- US release film poster
- German: Zurück aus dem Weltall
- Directed by: Georges Friedland Martin Nosseck
- Written by: Georges Friedland Johannes Hendrich
- Based on: White Fang by Jack London
- Produced by: Wolfgang Brauner T. J. Särkkä
- Starring: Carl Möhner Anneli Sauli Helmut Schmid
- Cinematography: Esko Töyri Herbert Körner Pentti Auer
- Edited by: Jutta Hering
- Music by: Peter Thomas
- Production companies: Alfa Film Central Cinema Company Film Suomen Filmiteollisuus
- Distributed by: Deutscher Filmring (Germany) Suomen Filmiteollisuus (Finland) Allied Artists Pictures (United States)
- Release dates: 6 May 1959 (West Germany); 16 January 1960 (Finland); 11 May 1966 (United States);
- Running time: 90 min
- Countries: West Germany Finland
- Language: German

= Moonwolf =

Moonwolf (Zurück aus dem Weltall; Avaruusraketilla rakkauteen) is a 1959 West German-Finnish science fiction film directed by Georges Friedland and Martin Nosseck. The film is loosely based on the 1906 novel White Fang by Jack London.

== Plot ==
The Federal Republic of Germany decides to send a wolf dog named Wolff into space aboard a rocket, but there are problems with Wolff's feeding, so it is decided to bring the dog back to the earth's surface, resulting in the rocket carrying Wolff landing in Finnish Lapland. Dr. Holm (Carl Möhner) and Professor Robert (Richard Häussler) go to Finland to find out where the rocket landed.
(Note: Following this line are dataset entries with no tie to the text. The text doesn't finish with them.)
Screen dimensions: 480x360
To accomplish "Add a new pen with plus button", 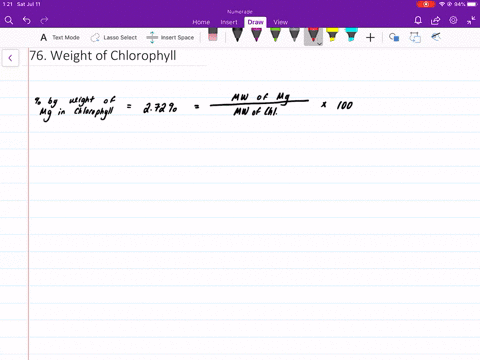I will pyautogui.click(x=370, y=38).
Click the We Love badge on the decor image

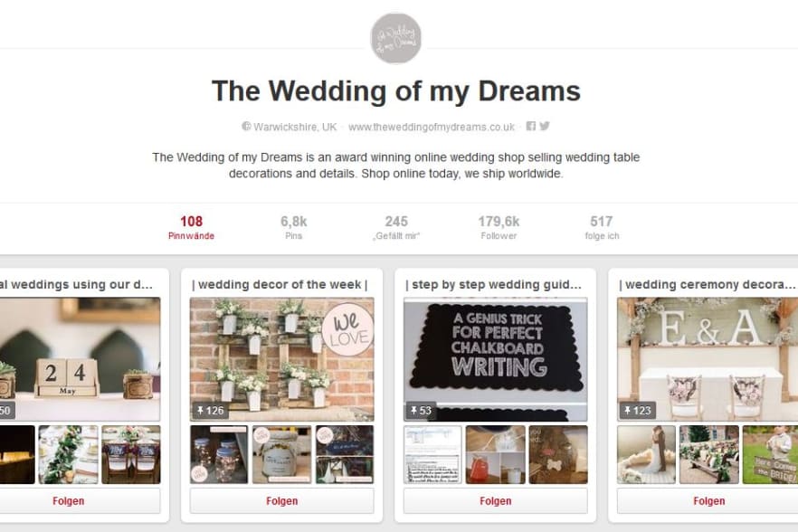pyautogui.click(x=348, y=330)
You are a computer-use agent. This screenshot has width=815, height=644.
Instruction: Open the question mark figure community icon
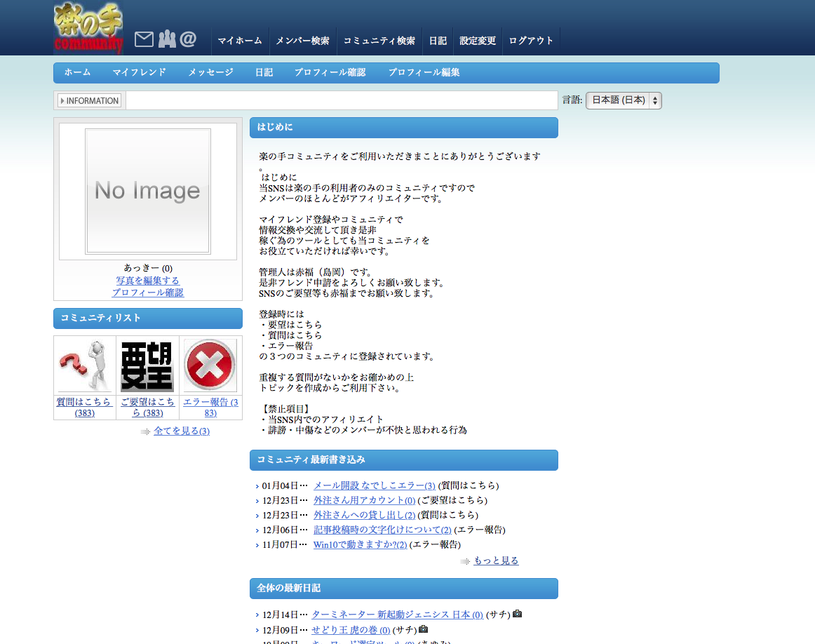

During the trip, Holm tells Robert about his previous research trip to Finland, when he met Ara (Anneli Sauli), the daughter of the owner of the weather station, and from where he initially brought Wolff with him to Germany.

== Cast ==
- Carl Möhner as Dr. Peter Holm
- Anneli Sauli as Ara
- Helmut Schmid as Johann
- Paul Dahlke as Ara's father
- Richard Häussler as Professor Robert
- Ingrid Lutz as Ilona
- Horst Gentzen as Prof. Robert's assistant
- Åke Lindman as a lumberjack

== Production ==
Most of the exterior shots of the film were shot in Finnish Lapland, and some of the interior shots were shot in the halls of Suomen Filmiteollisuus (SF) in Helsinki during April–May 1958. The rest of the interior shots were shot in the studios of CCC Film in West Berlin. According to cinematographer Esko Töyri, SF's share of the financing of the co-production film was about 80%, and Töyri's share of filming was about 70-75%.

== Release ==
In the United States, the English-dubbed version of the film was distributed by Allied Artists Pictures and released in 1966. On video, the film was distributed by Sinister Cinema.